## Exercise goal
Your output is to hold only the lines from the one showing "This screenshot has height=365, width=650." through the end of the listing, exactly, with every picture excluded.
........
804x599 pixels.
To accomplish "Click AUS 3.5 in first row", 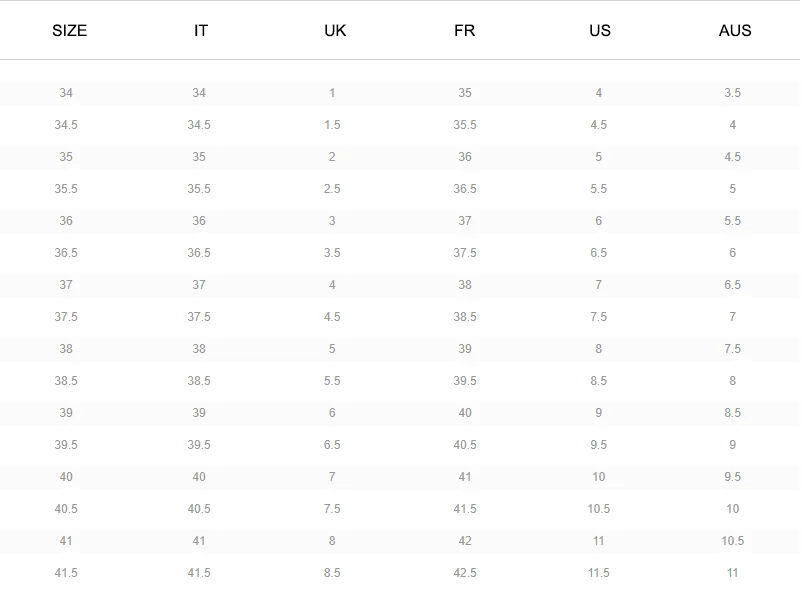I will (x=732, y=93).
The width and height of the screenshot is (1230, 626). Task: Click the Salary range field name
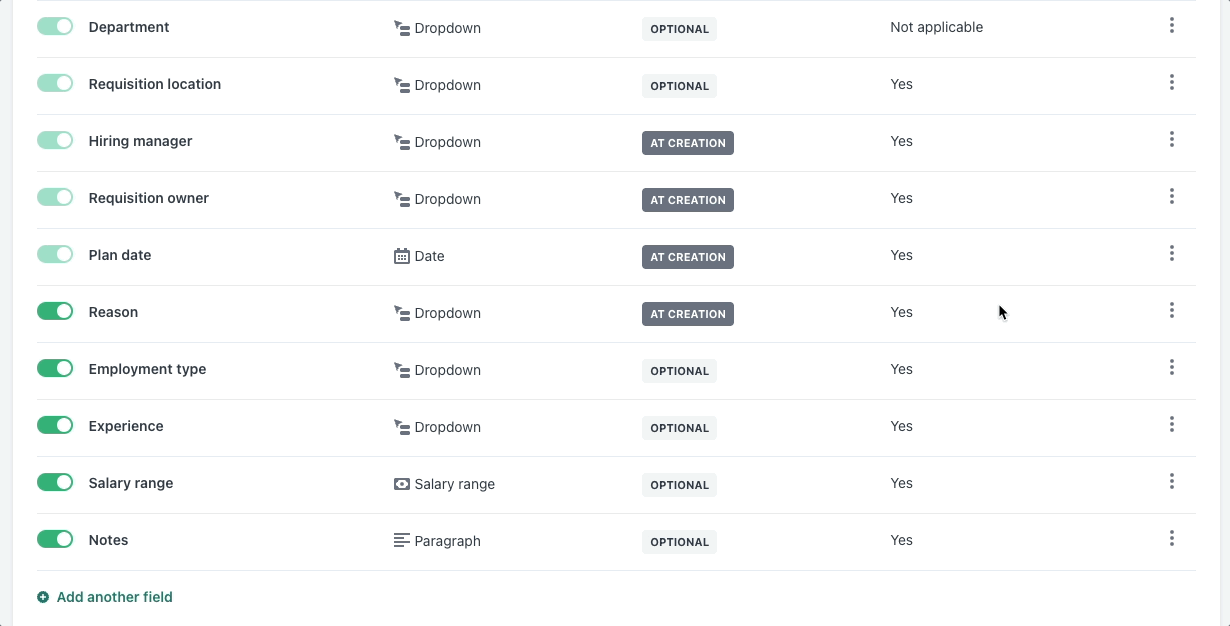tap(131, 483)
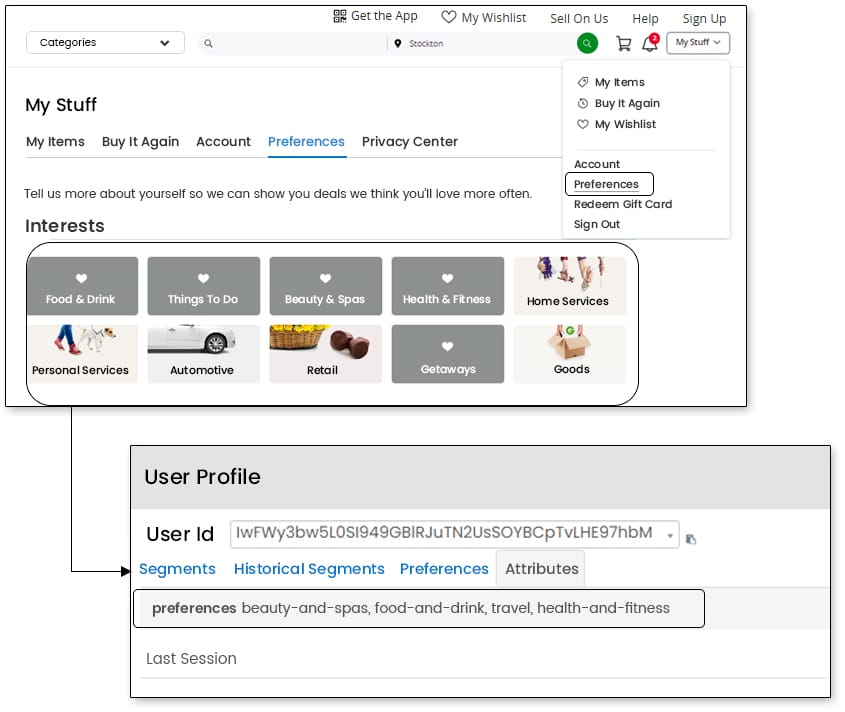Open the My Stuff dropdown menu
845x712 pixels.
tap(698, 43)
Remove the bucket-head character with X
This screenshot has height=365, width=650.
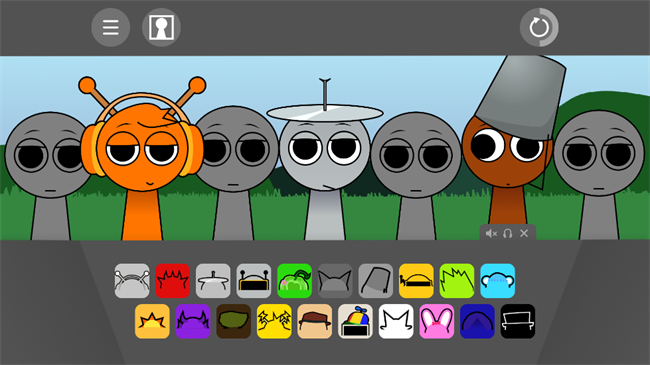pyautogui.click(x=524, y=233)
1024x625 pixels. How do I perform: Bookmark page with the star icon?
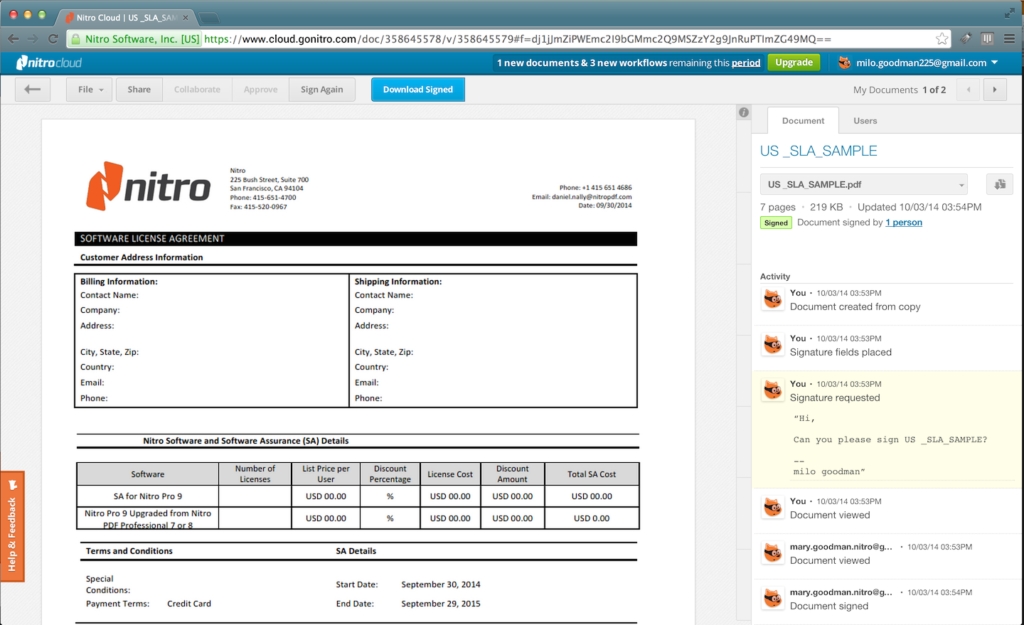[x=942, y=39]
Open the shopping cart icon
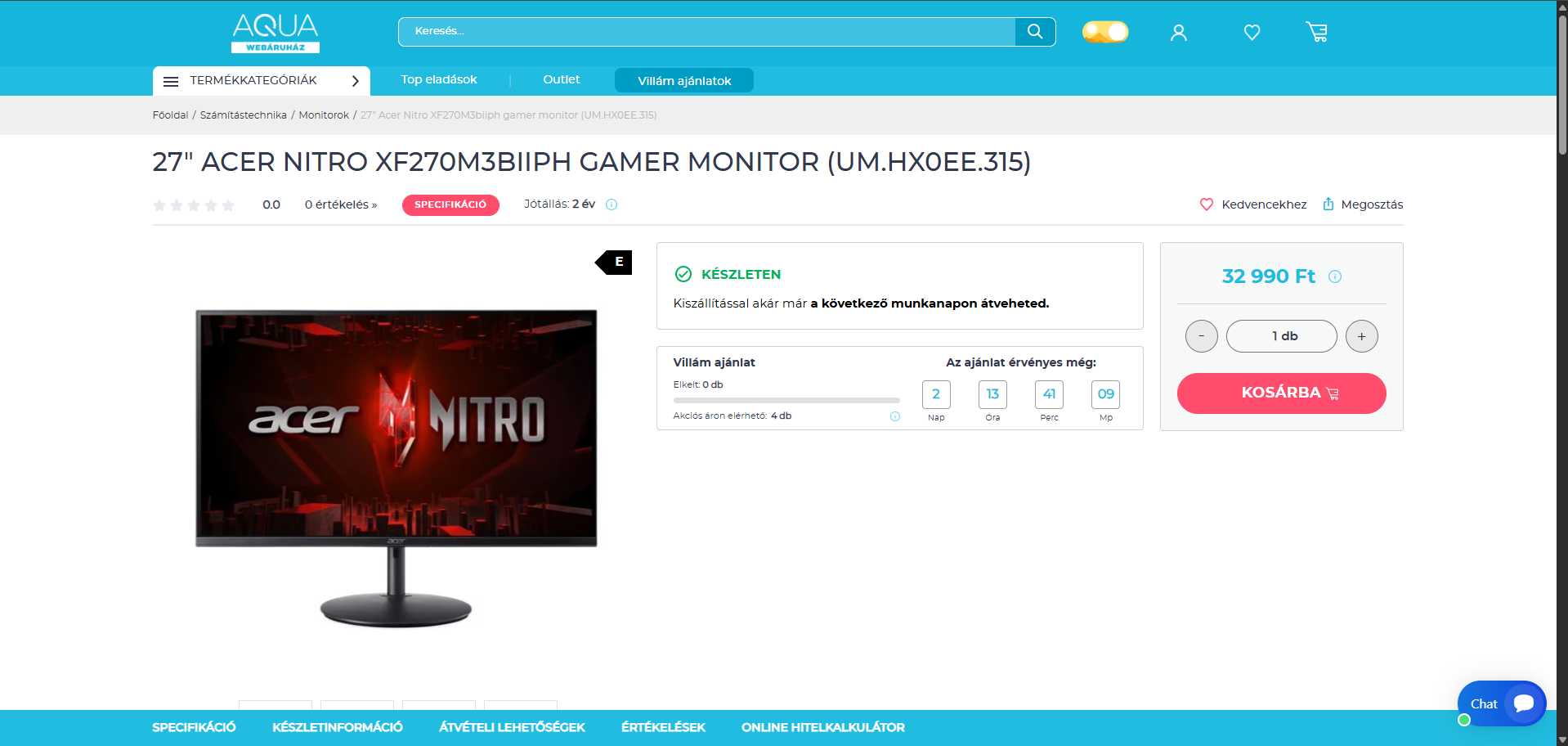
........
## Answer box
This screenshot has height=365, width=650.
pyautogui.click(x=524, y=233)
1024x625 pixels. How do I perform: Bookmark page with the star icon?
[x=942, y=39]
Open the shopping cart icon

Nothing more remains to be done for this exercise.